Mastering Data Visualization with Matplotlib in Python

2.3K 0 0 0 0

Chapter 5: Plotting with Pandas and Matplotlib

🔹 1. Introduction

Pandas is a powerful library for data manipulation and analysis, widely used for working with structured data. It integrates seamlessly with Matplotlib, allowing you to create high-quality visualizations directly from Pandas DataFrames. In this chapter, we will explore how to use Matplotlib to visualize data that is stored in Pandas DataFrames. You will learn how to plot data from CSV files, handle time-series data, and customize your plots.

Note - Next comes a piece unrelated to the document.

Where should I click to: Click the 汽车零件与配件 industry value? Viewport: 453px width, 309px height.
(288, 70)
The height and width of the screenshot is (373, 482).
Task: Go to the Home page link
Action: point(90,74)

By the end of this chapter, you will be able to:

  • Integrate Matplotlib with Pandas for easy plotting
  • Create line plots, bar charts, histograms, and other types of visualizations directly from DataFrames
  • Handle time-series data and plot it efficiently
  • Customize your plots by modifying labels, titles, and other elements
  • Utilize Pandas for cleaning and processing data before visualization

🔹 2. Plotting Data from Pandas DataFrames

Pandas has a built-in plotting function that integrates directly with Matplotlib. This allows you to quickly plot data from a DataFrame without needing to manually define axes or figures. Pandas automatically handles the conversion of your data into a Matplotlib format.

Plotting a Line Plot

Let's begin by loading a simple dataset and plotting it using Pandas:

import pandas as pd

import matplotlib.pyplot as plt

 

# Sample DataFrame

data = {'Month': ['Jan', 'Feb', 'Mar', 'Apr', 'May'],

        'Sales': [100, 120, 150, 170, 200]}

 

df = pd.DataFrame(data)

 

# Plot a line plot

df.plot(x='Month', y='Sales', kind='line')

plt.title('Monthly Sales')

plt.ylabel('Sales')

plt.xlabel('Month')

plt.show()

In this example:

  • df.plot() is used to plot the data. We specify the x and y columns.
  • kind='line' specifies that we want to create a line plot.
  • Matplotlib handles the actual plotting behind the scenes.

🔹 3. Creating Bar Charts

Bar charts are useful for comparing categorical data. You can easily create bar charts from Pandas DataFrames.

Creating a Bar Chart

# Create a bar chart

df.plot(x='Month', y='Sales', kind='bar', color='green')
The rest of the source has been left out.